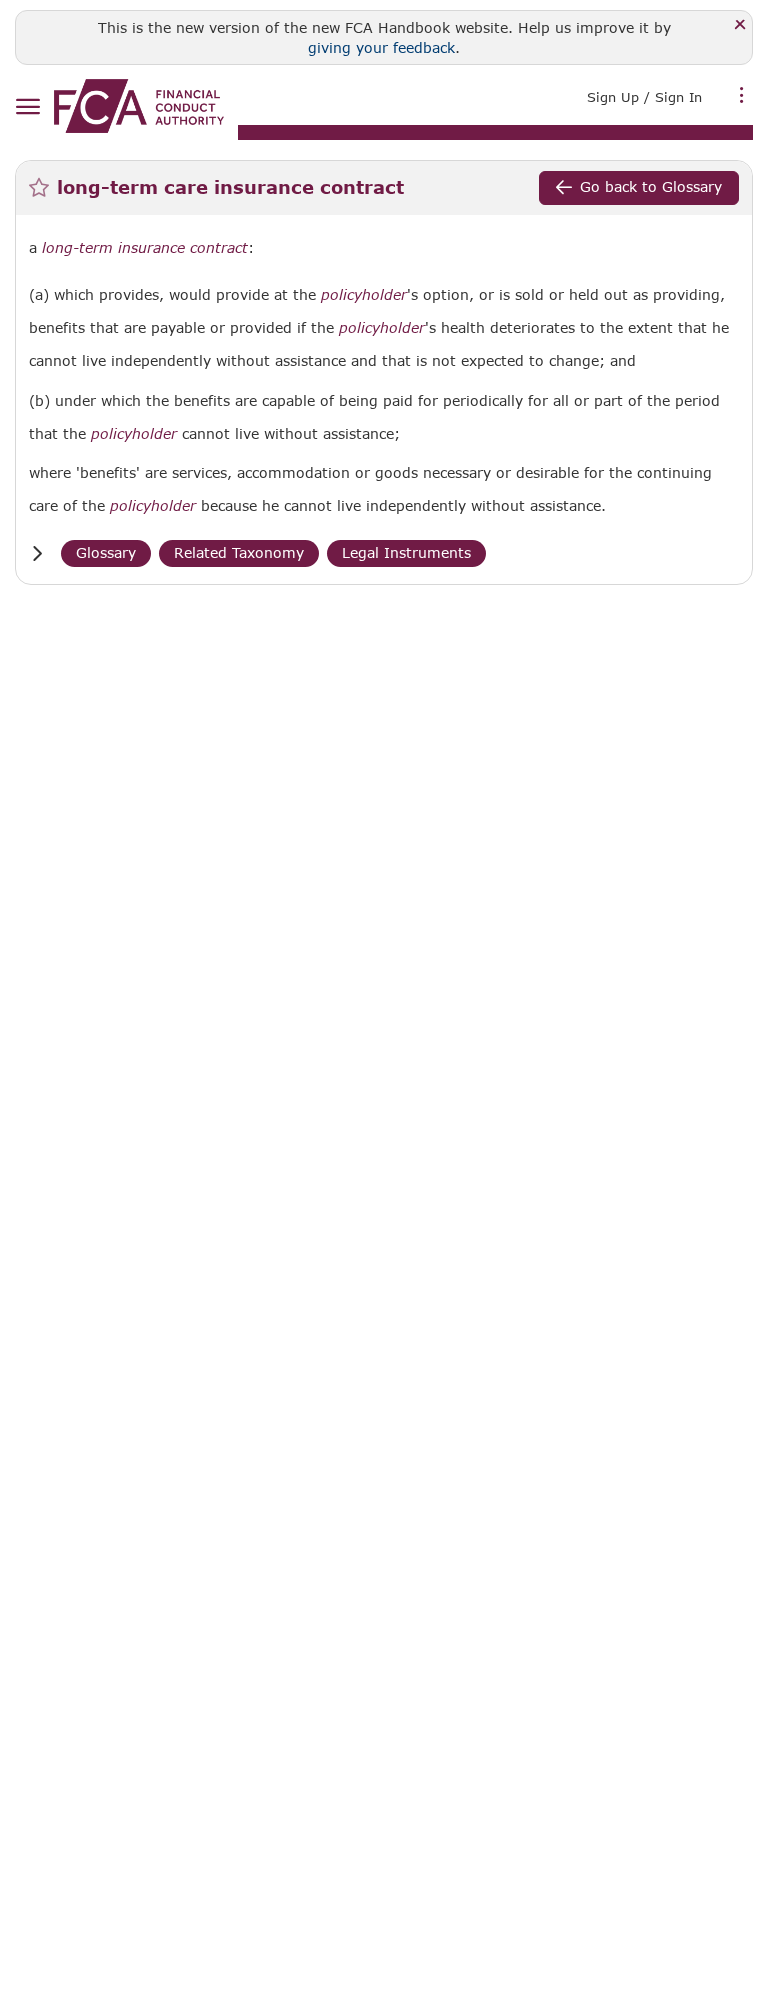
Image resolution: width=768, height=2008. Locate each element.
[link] (139, 106)
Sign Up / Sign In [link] (644, 97)
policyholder (364, 295)
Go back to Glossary (651, 186)
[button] (37, 553)
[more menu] (742, 95)
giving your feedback (381, 47)
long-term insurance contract (145, 248)
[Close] (740, 25)
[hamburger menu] (27, 107)
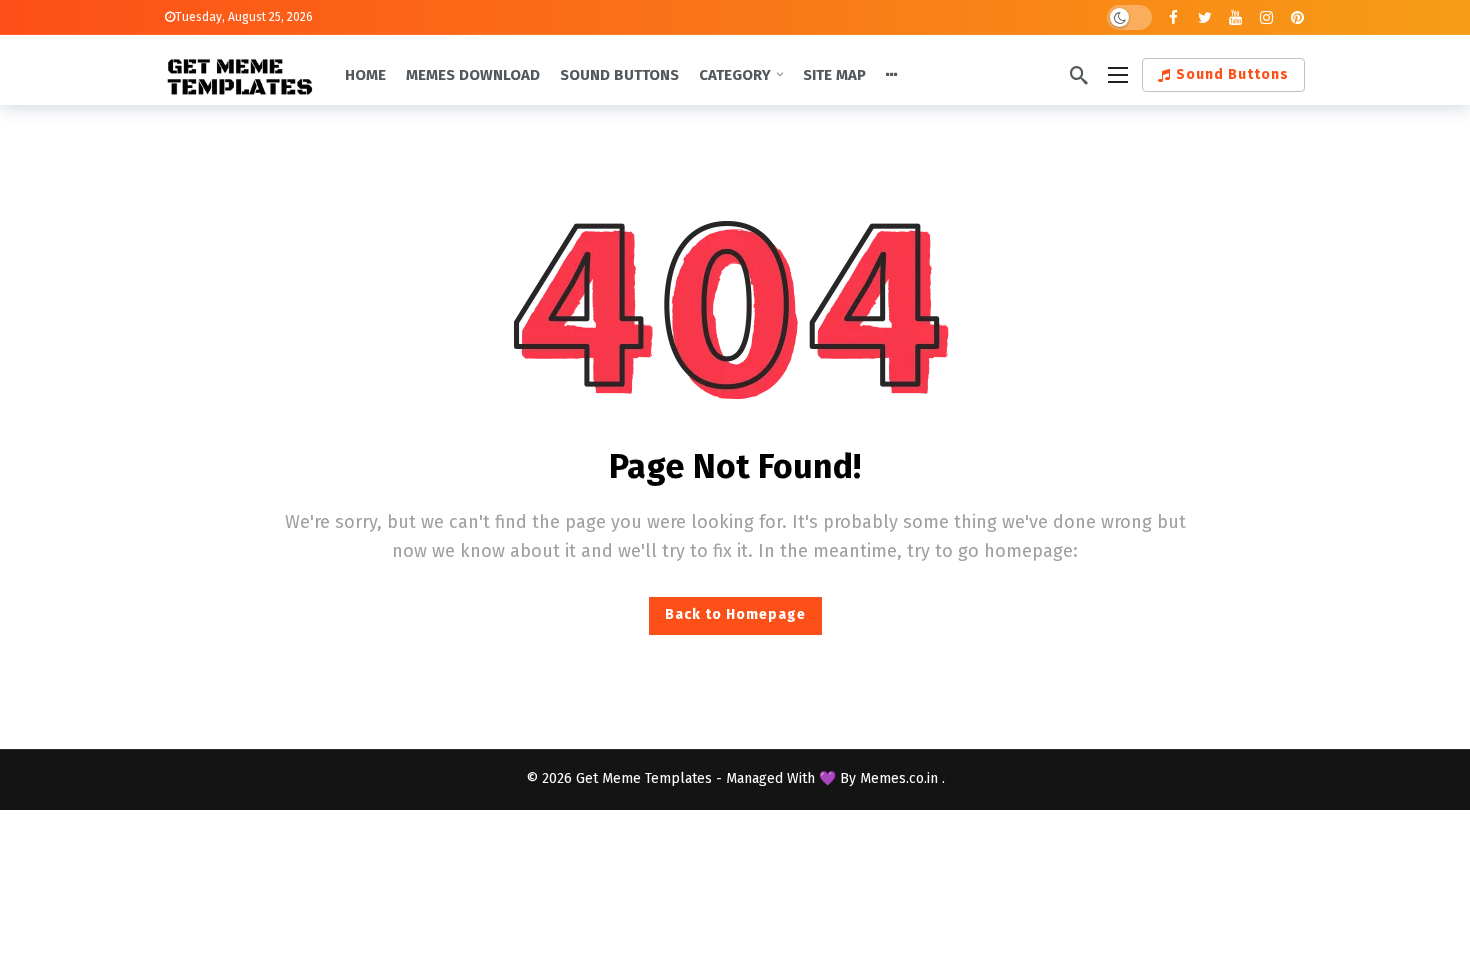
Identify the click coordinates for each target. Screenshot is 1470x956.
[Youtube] (1235, 17)
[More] (892, 75)
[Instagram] (1266, 17)
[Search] (1079, 75)
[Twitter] (1204, 17)
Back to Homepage (735, 614)
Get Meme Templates (644, 778)
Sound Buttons (1232, 74)
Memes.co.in (901, 778)
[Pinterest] (1297, 17)
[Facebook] (1173, 17)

**Task statement**
Looking at the records above, report how many lines contain the word "each". Answer with the number only.

**Task solution**
2